她的脸颊贴着我的左胸——颧骨的位置正好在我心脏上方的位置。她全身的重量都压在我身上——那对巨乳隔着浴袍的棉布压在我的胸膛上，被压成两团从她身体两侧微微溢出的扁圆形。她的睫毛在我锁骨上方轻轻扫过。她的呼吸是匀净的——不是刻意的平静，是真正的、不需要克制的呼吸节奏。她趴在我胸口上没有说任何话——她的眼睛闭着，草帽还挂在门边的衣架上，她的头发半干地垂在我颈侧和肩头，带着浴室残留的热水气和洗发水的气味。

她以前没有这样睡过。

从北京到渤海湾到青岛到南京到苏州到上海——七座城，每一夜她都是侧躺的。左侧还是右侧——每次不同——但永远是面朝另一侧。她的后背对着我，或者她面朝窗户的方向。不是拒绝——是她入睡时需要的空间位置。她从不从正面趴在我胸口入睡。

今夜第一次。

窗外海浪继续拍打着沙滩——月光在露台的地砖上留下一道从门口延伸到床脚的银白色长方形。风从露台的门口渗进来，吹动了门边衣架上那顶草帽的边缘——帽檐极轻地晃动了一下，然后停住。

明天——跨海去海口。

我关灯。她的呼吸在我胸口上保持着均匀的节律。窗外海浪没有因为我们的安静而停下——它一直在那里，在每一个城市、每一个夜晚的尽头持续地、不管有没有人在听地拍打着。

我闭上眼睛。

海风继续从露台渗入。她趴在我胸口上的那一片区域——浴袍棉布和我皮肤之间的那层空间——是温热的。比房间的温度高，比海风的温度高，比我能想到的任何在这座城市中正在冷却的东西都高。

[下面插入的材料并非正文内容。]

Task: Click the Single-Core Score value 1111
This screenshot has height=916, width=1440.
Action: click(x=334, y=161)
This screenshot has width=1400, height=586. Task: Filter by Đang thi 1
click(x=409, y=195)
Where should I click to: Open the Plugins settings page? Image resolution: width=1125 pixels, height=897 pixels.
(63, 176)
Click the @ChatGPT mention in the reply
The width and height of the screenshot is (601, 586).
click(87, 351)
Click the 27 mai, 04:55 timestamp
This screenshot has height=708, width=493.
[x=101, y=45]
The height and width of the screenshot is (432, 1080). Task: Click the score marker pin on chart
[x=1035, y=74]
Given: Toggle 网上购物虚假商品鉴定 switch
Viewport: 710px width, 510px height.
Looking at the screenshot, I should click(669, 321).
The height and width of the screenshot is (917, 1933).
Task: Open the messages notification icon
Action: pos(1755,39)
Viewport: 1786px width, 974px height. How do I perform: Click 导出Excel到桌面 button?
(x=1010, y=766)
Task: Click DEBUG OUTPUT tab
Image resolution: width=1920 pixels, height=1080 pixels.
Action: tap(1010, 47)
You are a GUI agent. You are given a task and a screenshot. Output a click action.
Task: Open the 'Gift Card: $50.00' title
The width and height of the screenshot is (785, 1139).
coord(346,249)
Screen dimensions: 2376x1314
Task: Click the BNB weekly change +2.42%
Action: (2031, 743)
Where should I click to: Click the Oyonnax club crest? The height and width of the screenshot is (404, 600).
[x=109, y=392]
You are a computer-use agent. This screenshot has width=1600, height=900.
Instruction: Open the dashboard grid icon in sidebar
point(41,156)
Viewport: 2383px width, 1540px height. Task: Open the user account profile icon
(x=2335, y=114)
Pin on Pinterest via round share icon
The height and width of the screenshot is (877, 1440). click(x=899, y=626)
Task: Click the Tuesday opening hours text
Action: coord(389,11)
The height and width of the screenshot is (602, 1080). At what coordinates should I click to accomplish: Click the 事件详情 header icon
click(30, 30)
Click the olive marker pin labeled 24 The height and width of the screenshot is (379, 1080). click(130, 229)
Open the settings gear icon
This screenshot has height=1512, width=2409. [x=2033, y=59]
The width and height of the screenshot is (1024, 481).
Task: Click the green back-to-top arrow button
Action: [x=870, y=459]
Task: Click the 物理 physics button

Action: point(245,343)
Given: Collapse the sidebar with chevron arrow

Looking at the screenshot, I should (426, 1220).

她的呼吸和我的呼吸——在某个时刻——以不同的相位进入了同一段频率。不是同步，是仿佛两道通往不同海域的潮汐在同一时刻选择了同样的涨落周期。我不知道是她的呼吸在适应我的，还是我的在适应她的——或者她们本就该在同一座城、同一个夜晚、同一片海域上找到这个共同节奏。